DANIEL’S GREAT INTERCESSORY PRAYER (Dan. 9:1-19) cries out for prolonged meditation. The date is 539 B.C. Daniel “understood from the Scriptures, according to the word of the Lord given to Jeremiah the prophet” (9:2; cf. Jer. 25:11; 29:10), that the seventy years were up — which on the face of it shows that Jeremiah’s writing quickly circulated as Scripture. Some reflections:

(1) The “seventy years” have occasioned some dispute. There were different ways of calculating the period of exile (see, for example, the figures in Ezek. 4). Some argue that seventy years is merely an idealized fixed term for God’s wrath (cf. Zech. 1:12; 2 Chron. 36:21). If (as is more likely) this refers to seventy literal years, the best judgment is that the beginning of the seventy is 609, when the Babylonians beat the Egyptians at the battle of Carchemish, with the result that Judah for the first time became a vassal state in service to Babylon.

(2) When Daniel becomes aware from Scripture just when the close of the exile would take place, far from resting and waiting for the promises to come true, he prays for such fulfillment. The peculiar dynamic between God’s sovereignty and human responsibility in the Bible never retreats to fatalism. The promises of God are incentives to intercession.

(3) Daniel’s confession is general, not personal: “we have sinned and done wrong. . . . We have been wicked and have rebelled; we have turned away . . .” — and so forth. Here Daniel reminds us of Isaiah, who joins together personal and general confession (Isa. 6:6). It is doubtful that we can fruitfully pray for our church and our culture without confessing our own sin.

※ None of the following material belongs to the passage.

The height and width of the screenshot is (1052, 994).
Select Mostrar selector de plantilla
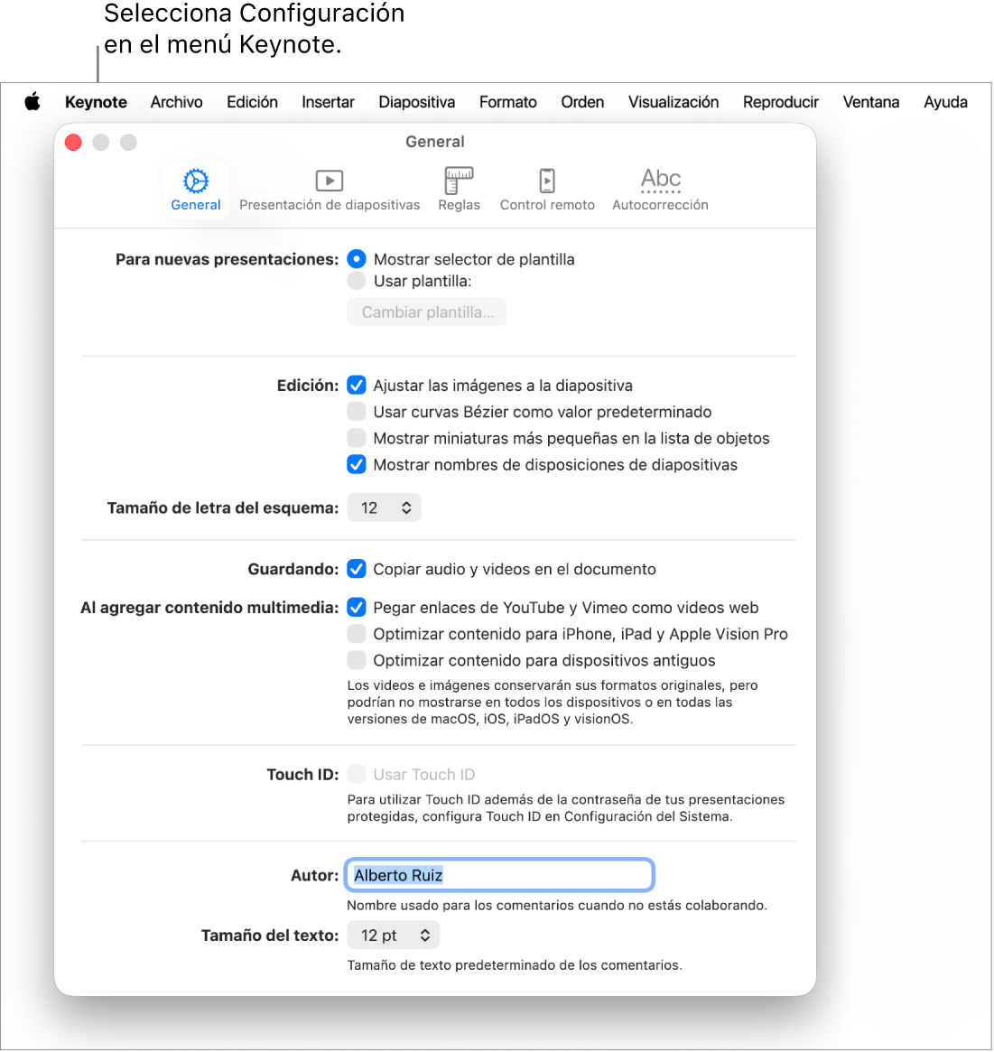pos(357,259)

(4) The heart of the confession is that Daniel and his people have turned away from God’s commands and laws (9:5), have not listened to God’s servants the prophets (9:6), have not obeyed the laws God gave through his servants the prophets (9:10), have transgressed the Law (9:11), and have not sought the favor of the Lord their God by turning from their sins and giving attention to his truth (9:13). Note carefully: the heart of the matter, as Daniel sees it, is neglect of what God said or disobedience to what he said. That is always the heart of the issue. Conversely, genuine sanctification comes through adherence to God’s words (Ps. 1:2; John 17:17). That is why the rising biblical illiteracy within confessional churches, let alone the culture at large, is the most distressing and threatening symptom among us.

(5) Daniel recognizes that the judgments that have befallen God’s people are both just and perfectly in line with Scripture (9:7, 11b-14). What bearing does this have on us today?

(6) What are the grounds of Daniel’s appeal for relief?